[Text for analysis Boundary: Start]
Part of the reason that she is having a hard time opening up to them is because it doesn’t make sense to her. It doesn’t make any logical sense, and she doesn’t know what part of herself she has to deny in order to follow this path, but ultimately, it is a mystery. I think that there’s a very long, continuous streak of mystics in our species in our history, and she is one of them.
RM: It doesn’t match her life—it pulls her apart.
AH: She has such a mystical life, but it kind of bubbled up inside of her until she couldn’t repress it anymore.
We find Steven in the midst of this seemingly career-ending creative block and then, as the film goes on, see how he deals with that. Can you tell me about a time you hit a block or felt like you lost your creative spark and what you did to work through that?
AH: I just went through one, actually. It was really, really painful. At a certain point, I literally thought, “Okay, do I have to quit this job?” And I’ve never quit a job. I thought, “Do I have to do that, because I don’t think I can do this.” I just said to myself, “You know what? They can fire you, but you’re not going to quit.” I kept putting one foot in front of the other. In this particular case, I had a really close person—the director was another close person, but I’m thinking of one person in particular—who just held my hand through it. It was a bit like childbirth in that sense. You have to get to the other side of it, and it’s really painful and confusing and ugly at times but kind of necessary. I feel very transformed by it.
[Text for analysis Boundary: End]
[Given data Boundary: Start]
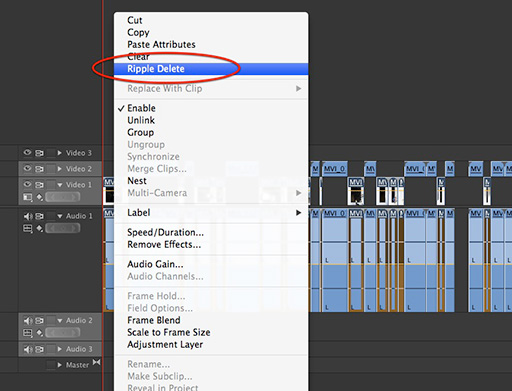The height and width of the screenshot is (391, 512).
Task: Mute Audio 1 track speaker icon
Action: (28, 216)
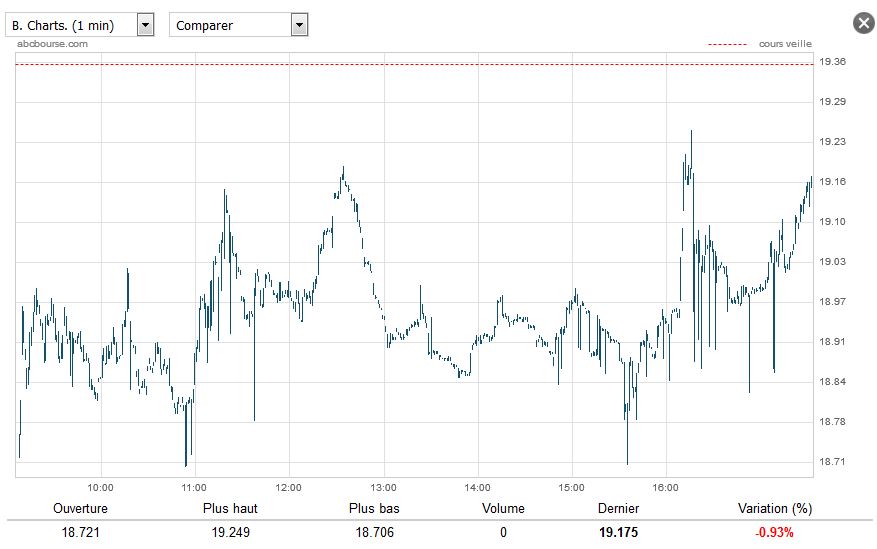Click the red -0.93% variation value
This screenshot has width=877, height=549.
775,532
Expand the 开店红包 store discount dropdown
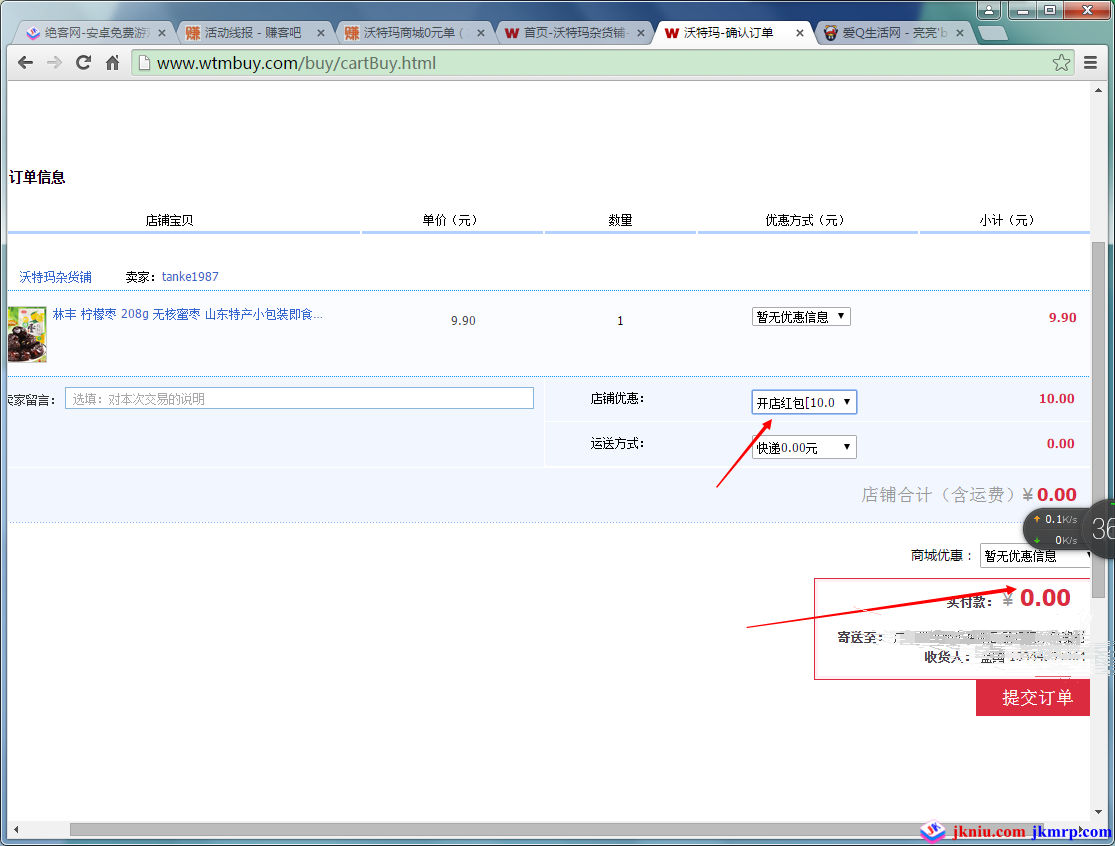Image resolution: width=1115 pixels, height=846 pixels. click(x=804, y=402)
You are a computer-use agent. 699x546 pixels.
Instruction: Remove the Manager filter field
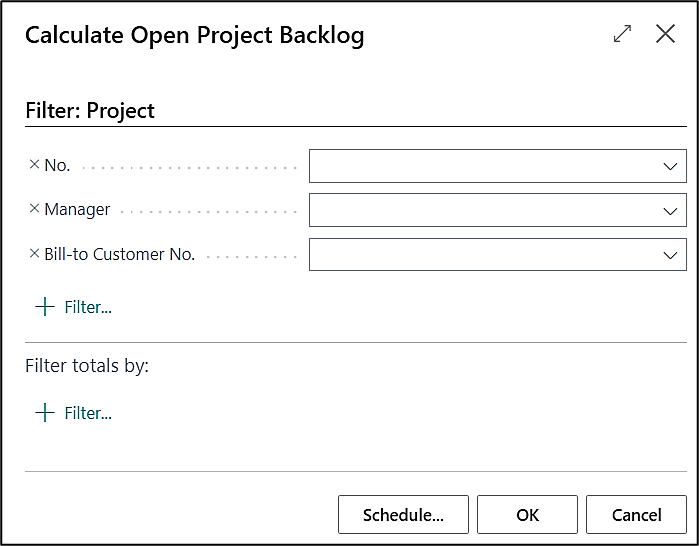coord(34,209)

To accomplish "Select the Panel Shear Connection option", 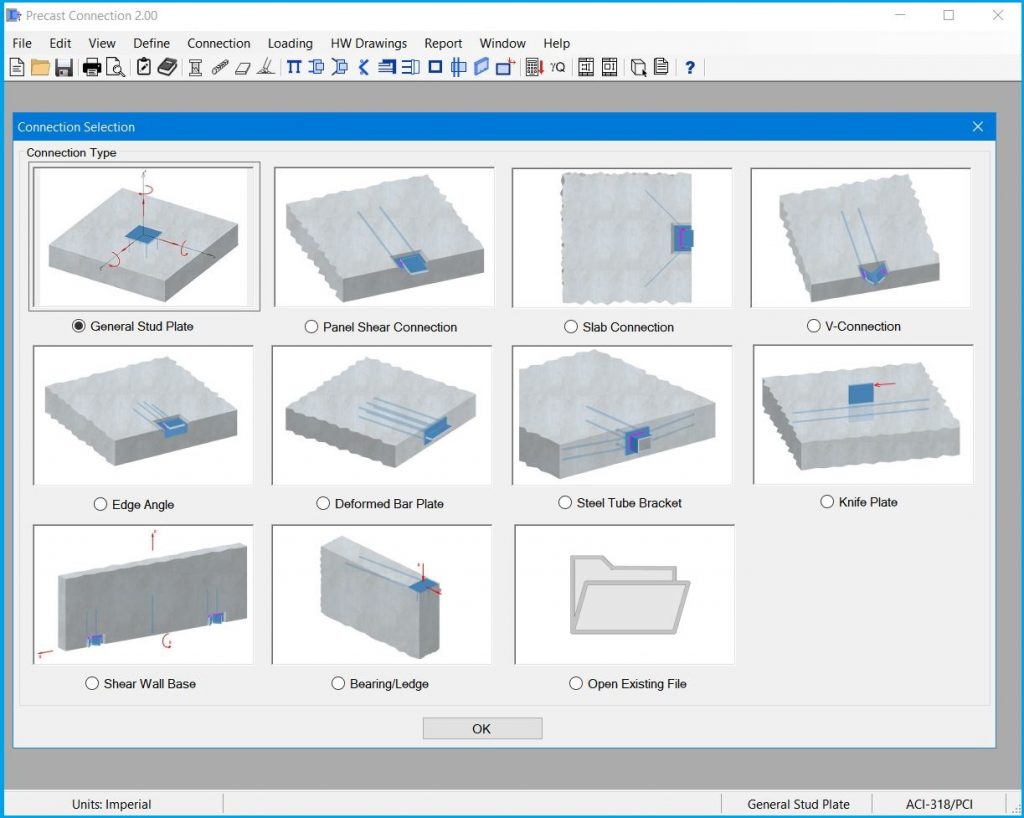I will pos(311,327).
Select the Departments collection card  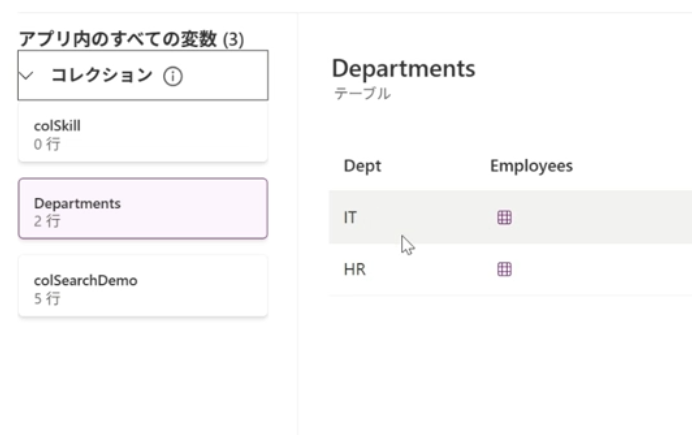(142, 209)

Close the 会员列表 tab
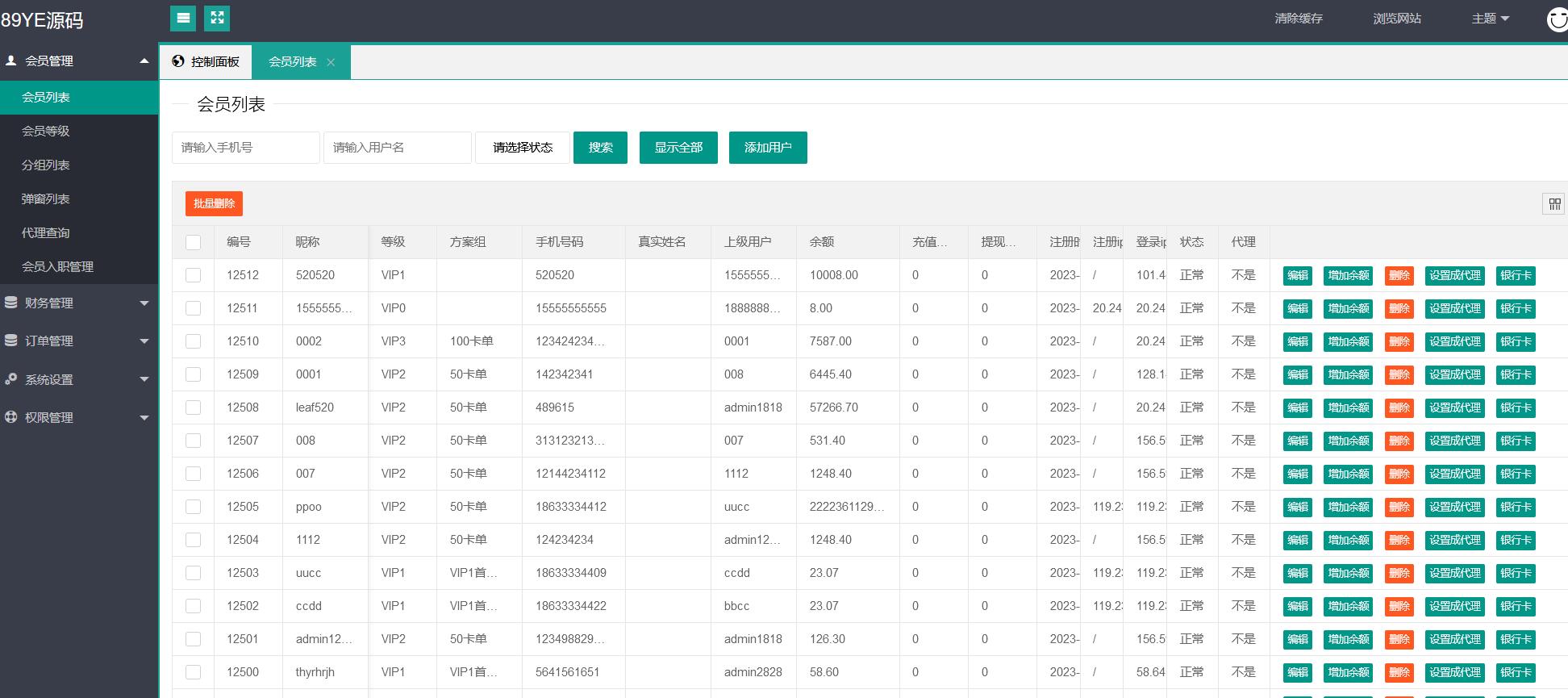click(x=331, y=62)
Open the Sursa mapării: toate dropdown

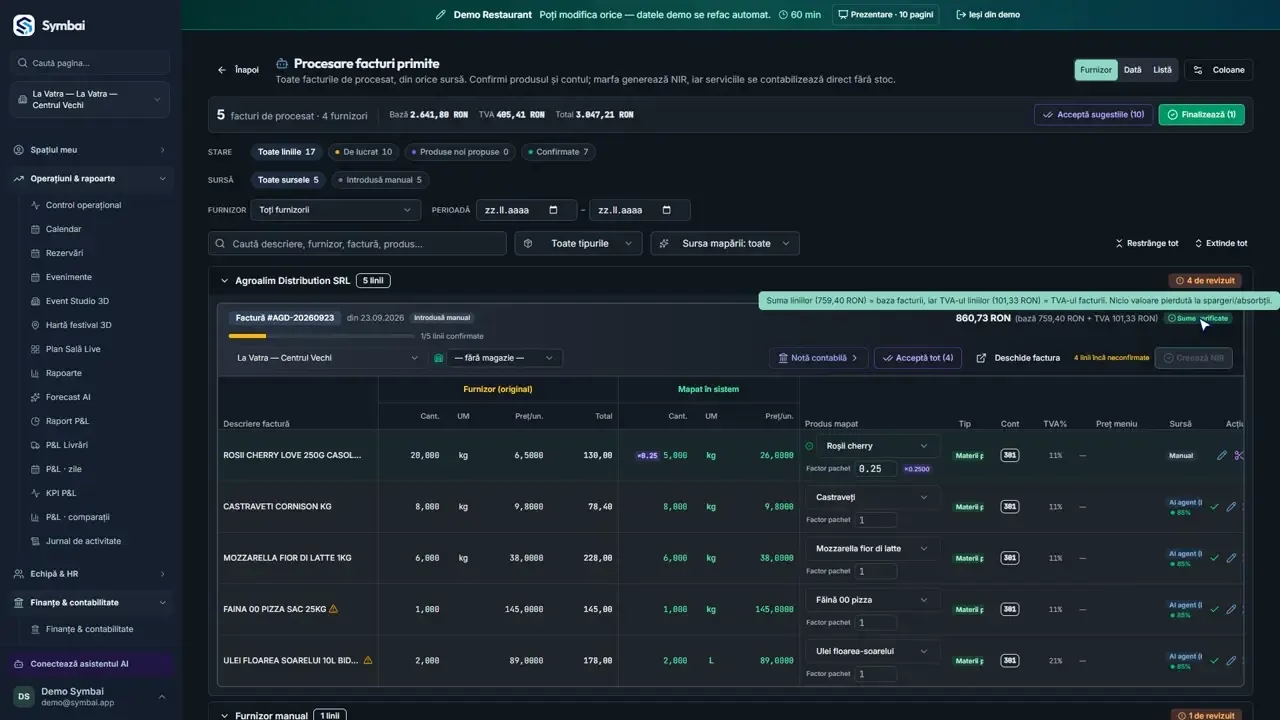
[Given data Boundary: End]
Problem description: Reproduce the passage from the interview above, starting with "RM: It doesn’t" and going on through "work through that?".

Task result:
RM: It doesn’t match her life—it pulls her apart.
AH: She has such a mystical life, but it kind of bubbled up inside of her until she couldn’t repress it anymore.
We find Steven in the midst of this seemingly career-ending creative block and then, as the film goes on, see how he deals with that. Can you tell me about a time you hit a block or felt like you lost your creative spark and what you did to work through that?